Detective Comics #976: For the record, this is the second time a cover image has Tim Drake storming out of the Bat-Cave with Batman in the foreground. Robin #49 had a similar scene on its cover, but nothing of the sort happened during that story (Batman wasn't even in the issue IIRC, and Tim was out of the country entirely).

At this point in Batman comics, it's a trope, nay, a cliche to have him argue with one of the Robins. Most of the time it's contrived. This time Tynion makes it work without anyone coming off as a douche. The scene between Bruce and Tim was solid IMO. But I don't like the artwork. Javier Fernandez gives the characters these beady little dots for eyes in the mask that they look sniveling and almost villainous. I got sick of that quick when he's on Nightwing but there's more masked characters to mess with here. Points to Tynion for the character scene with Cass though.
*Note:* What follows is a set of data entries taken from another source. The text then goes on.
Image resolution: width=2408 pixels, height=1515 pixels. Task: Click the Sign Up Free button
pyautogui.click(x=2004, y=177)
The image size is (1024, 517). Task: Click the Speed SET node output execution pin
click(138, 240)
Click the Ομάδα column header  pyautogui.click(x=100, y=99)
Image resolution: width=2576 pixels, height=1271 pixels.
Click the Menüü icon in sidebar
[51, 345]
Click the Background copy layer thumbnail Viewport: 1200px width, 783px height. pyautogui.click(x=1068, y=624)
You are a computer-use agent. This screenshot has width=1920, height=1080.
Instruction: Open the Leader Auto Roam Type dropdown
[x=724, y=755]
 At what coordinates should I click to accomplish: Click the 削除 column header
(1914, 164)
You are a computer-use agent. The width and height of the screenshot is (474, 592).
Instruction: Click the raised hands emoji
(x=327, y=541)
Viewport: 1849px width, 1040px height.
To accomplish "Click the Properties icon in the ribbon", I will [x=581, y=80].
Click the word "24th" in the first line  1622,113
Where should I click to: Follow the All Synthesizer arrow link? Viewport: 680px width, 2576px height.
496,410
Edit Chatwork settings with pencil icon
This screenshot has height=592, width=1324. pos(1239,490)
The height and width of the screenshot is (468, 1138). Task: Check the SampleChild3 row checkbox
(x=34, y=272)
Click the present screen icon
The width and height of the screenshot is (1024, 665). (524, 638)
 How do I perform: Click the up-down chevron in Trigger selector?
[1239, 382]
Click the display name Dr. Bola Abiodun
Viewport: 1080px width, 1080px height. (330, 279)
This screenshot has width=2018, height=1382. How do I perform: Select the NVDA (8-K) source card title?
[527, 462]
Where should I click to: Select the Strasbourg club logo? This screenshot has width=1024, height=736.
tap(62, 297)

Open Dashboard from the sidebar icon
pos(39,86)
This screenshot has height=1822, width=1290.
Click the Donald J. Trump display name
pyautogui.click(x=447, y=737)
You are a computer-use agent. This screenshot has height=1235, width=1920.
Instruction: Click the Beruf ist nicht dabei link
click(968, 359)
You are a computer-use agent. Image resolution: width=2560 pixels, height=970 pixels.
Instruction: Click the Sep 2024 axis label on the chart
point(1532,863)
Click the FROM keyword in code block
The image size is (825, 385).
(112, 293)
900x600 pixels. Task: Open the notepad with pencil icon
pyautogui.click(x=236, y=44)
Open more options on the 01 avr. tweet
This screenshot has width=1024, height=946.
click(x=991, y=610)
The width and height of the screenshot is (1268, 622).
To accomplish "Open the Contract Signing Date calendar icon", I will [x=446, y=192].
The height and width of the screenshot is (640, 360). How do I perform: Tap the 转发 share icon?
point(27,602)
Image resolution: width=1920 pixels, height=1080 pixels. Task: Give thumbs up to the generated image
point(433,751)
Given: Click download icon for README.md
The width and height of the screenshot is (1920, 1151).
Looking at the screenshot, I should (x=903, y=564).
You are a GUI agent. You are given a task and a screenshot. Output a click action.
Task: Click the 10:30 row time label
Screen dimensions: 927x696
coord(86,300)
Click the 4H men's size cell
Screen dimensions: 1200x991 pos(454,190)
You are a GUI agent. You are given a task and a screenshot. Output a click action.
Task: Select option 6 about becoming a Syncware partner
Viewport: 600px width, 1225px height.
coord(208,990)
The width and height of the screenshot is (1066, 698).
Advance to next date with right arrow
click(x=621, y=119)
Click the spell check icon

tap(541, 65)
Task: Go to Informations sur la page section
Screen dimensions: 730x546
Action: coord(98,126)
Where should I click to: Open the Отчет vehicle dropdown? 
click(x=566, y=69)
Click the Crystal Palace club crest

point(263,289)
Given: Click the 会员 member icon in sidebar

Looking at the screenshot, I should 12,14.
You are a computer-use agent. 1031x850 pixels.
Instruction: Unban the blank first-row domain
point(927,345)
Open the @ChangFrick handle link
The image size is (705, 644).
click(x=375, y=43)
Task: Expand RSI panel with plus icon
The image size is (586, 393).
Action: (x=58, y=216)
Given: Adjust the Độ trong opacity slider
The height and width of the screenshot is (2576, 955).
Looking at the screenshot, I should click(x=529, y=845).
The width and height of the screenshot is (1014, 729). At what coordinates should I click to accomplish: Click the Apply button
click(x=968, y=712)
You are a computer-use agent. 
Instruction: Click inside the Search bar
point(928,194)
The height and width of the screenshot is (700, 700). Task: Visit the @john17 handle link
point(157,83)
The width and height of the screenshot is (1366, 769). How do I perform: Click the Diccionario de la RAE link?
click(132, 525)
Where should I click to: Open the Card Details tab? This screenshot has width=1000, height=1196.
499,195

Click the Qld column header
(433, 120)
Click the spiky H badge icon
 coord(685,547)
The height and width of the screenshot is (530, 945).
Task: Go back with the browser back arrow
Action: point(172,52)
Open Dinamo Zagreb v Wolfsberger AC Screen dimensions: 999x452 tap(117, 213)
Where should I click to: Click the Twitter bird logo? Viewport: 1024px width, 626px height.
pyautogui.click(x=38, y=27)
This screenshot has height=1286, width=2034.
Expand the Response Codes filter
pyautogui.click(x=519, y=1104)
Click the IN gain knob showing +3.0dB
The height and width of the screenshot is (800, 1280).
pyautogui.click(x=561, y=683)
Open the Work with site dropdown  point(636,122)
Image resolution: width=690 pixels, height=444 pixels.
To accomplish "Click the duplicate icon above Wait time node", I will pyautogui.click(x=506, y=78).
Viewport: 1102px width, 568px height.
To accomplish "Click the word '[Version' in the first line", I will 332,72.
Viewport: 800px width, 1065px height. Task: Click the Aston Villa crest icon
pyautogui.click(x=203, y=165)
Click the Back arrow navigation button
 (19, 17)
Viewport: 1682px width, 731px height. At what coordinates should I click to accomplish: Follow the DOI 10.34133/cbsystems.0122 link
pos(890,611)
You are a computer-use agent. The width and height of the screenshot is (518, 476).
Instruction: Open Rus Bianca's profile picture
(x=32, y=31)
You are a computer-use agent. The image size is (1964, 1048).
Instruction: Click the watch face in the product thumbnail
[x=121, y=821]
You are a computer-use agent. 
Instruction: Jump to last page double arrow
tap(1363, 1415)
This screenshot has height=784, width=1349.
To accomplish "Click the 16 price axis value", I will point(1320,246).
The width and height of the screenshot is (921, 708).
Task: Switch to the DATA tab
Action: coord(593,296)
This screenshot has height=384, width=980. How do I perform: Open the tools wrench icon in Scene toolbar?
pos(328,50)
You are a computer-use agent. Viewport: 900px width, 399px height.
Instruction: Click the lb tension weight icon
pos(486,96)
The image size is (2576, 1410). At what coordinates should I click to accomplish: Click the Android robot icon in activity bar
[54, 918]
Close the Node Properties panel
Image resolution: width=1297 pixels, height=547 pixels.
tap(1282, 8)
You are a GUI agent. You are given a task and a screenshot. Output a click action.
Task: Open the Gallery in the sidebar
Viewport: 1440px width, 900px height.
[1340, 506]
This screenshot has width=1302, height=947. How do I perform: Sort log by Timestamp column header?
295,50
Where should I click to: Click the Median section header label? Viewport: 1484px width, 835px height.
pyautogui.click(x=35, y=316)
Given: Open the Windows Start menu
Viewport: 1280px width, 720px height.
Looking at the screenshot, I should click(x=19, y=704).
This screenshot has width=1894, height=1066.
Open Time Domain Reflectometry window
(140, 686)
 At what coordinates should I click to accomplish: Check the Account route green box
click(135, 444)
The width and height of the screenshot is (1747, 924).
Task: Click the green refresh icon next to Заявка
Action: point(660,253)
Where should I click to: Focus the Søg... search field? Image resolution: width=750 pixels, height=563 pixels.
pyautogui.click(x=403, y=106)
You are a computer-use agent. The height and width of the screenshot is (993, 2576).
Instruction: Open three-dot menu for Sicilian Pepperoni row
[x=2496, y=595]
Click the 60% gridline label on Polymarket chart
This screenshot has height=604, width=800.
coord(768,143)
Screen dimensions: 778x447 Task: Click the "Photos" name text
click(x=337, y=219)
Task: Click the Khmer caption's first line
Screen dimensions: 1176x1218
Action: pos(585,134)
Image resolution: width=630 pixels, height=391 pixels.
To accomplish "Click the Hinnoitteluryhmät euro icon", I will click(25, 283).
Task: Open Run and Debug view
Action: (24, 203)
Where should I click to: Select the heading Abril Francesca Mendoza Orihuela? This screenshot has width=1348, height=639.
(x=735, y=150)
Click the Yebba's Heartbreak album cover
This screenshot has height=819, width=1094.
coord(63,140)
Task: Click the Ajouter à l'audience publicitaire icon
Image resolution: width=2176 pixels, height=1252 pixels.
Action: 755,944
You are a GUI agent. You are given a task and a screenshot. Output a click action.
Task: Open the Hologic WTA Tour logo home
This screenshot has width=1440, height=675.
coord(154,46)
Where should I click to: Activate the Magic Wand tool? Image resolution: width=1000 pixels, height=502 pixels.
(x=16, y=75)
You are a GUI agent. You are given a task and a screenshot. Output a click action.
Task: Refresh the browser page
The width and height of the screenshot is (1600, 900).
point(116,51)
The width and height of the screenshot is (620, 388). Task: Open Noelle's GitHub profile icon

While he's been playing on the safe side for a while in having her be this little ball of emotion, a key ingredient to her psychological makeup is thinking she's a bad person no matter what she does. That's on point.

Action Comics #999: A fine read with great motivation for Superman. Jurgens does impeccable work, and Will Conrad's a solid artist.

Batgirl and the Birds of Prey #20: I like the plot of this issue but the dialogue was very on-the-nose. Much of it consisted of the characters stating their thought process and intentions in ways real people don't do.